The black bricks are "Staffordshire Blues" and typical of those produced in the Stourbridge Area of Staffordshire - they appear to be machine pressed to make them extremely dense. This type of brick used ground blast furnace cinder to create the shade and hardness - they'd often be used in flooring or as damp coursing, or maybe even structurally where a decorative nature was required in the brickwork.

The yellowish ones look to be London Stocks, made from the blue-grey clay which you get in South Norfolk, Northants, Beds, etc. They are also machine pressed and not hand made.
The frog doesn't need to be very big, it is an indentation moulded into the brick to increase the surface area so that it dries faster and uses less fuel when fired in the kiln. I think I need to put a general date to c.1870 for them.

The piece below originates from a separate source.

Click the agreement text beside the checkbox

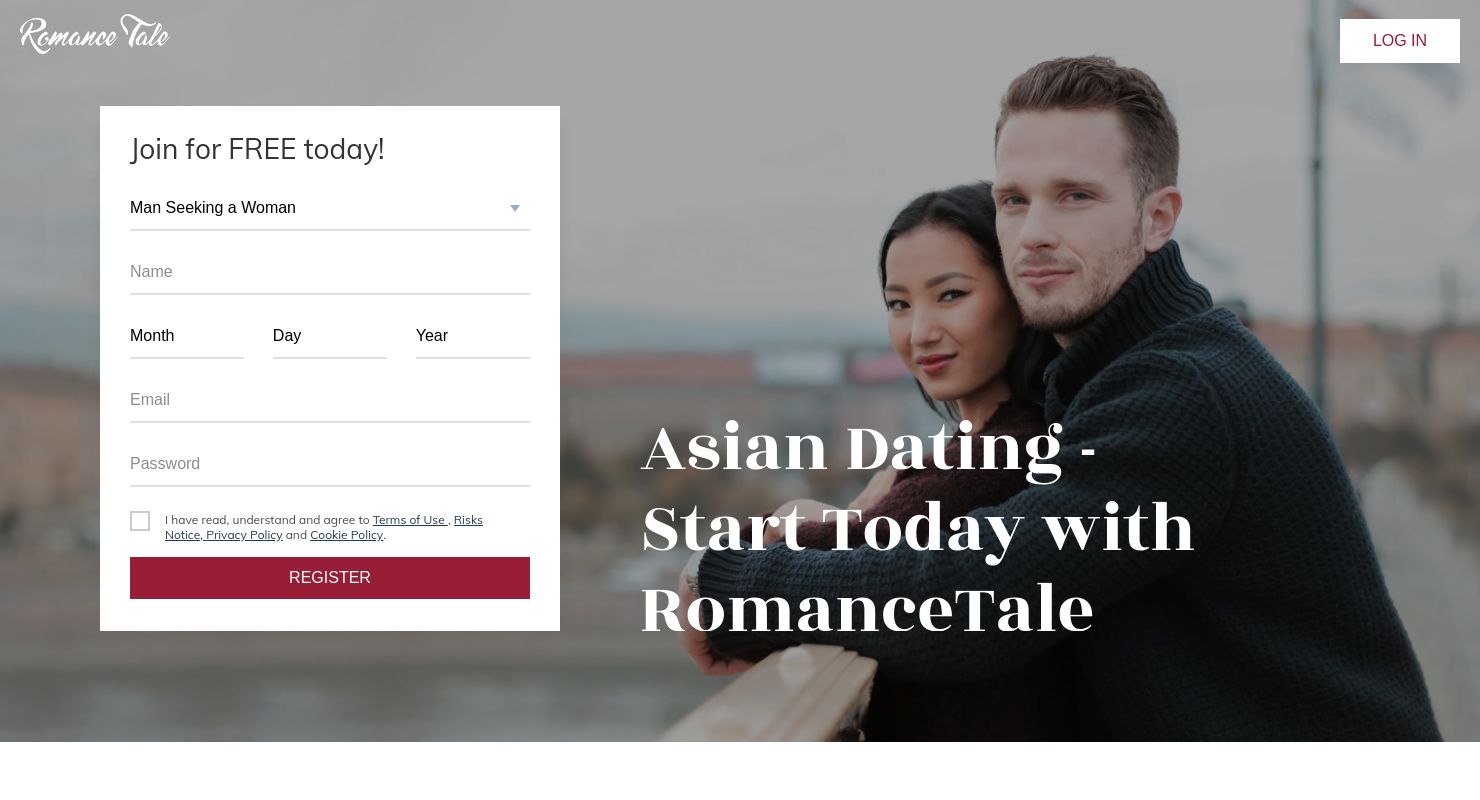pyautogui.click(x=324, y=527)
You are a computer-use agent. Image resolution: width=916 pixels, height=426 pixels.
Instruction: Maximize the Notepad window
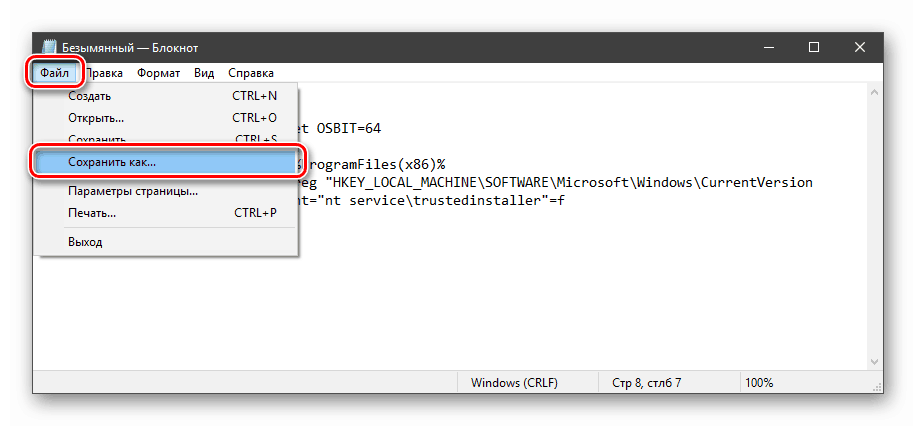click(814, 47)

The one marked WEN - I've no idea about that. It may have been OWEN or BOWEN. Usually 10 bricks in a thousand would be marked until the advent of machine pressing in the 1850's (powered by steam engines) when it was easier to have the name on the frog block.
You are probably well aware that Norfolk was the National seat of the wet-struck brick industry in the 19th Century.

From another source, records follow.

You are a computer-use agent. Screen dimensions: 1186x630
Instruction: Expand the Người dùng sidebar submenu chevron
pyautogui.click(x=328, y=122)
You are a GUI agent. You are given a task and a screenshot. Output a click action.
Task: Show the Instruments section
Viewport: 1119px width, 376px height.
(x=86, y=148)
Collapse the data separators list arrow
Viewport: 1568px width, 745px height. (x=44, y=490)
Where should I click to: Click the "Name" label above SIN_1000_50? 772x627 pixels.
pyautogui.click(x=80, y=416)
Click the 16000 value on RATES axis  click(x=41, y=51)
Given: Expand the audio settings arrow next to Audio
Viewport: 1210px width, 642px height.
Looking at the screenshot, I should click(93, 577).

Wet-struck bricks are made by soaking the wooden moulds in water and then taking a soft clot or lump of clay the approximate size of the brick and throwing it into the mould, then striking off the excess with the flat of the hand to make it a smooth face. There is no need for sand to be used in this process so it is ideal for use in wetlands, where the clay is just beneath the surface.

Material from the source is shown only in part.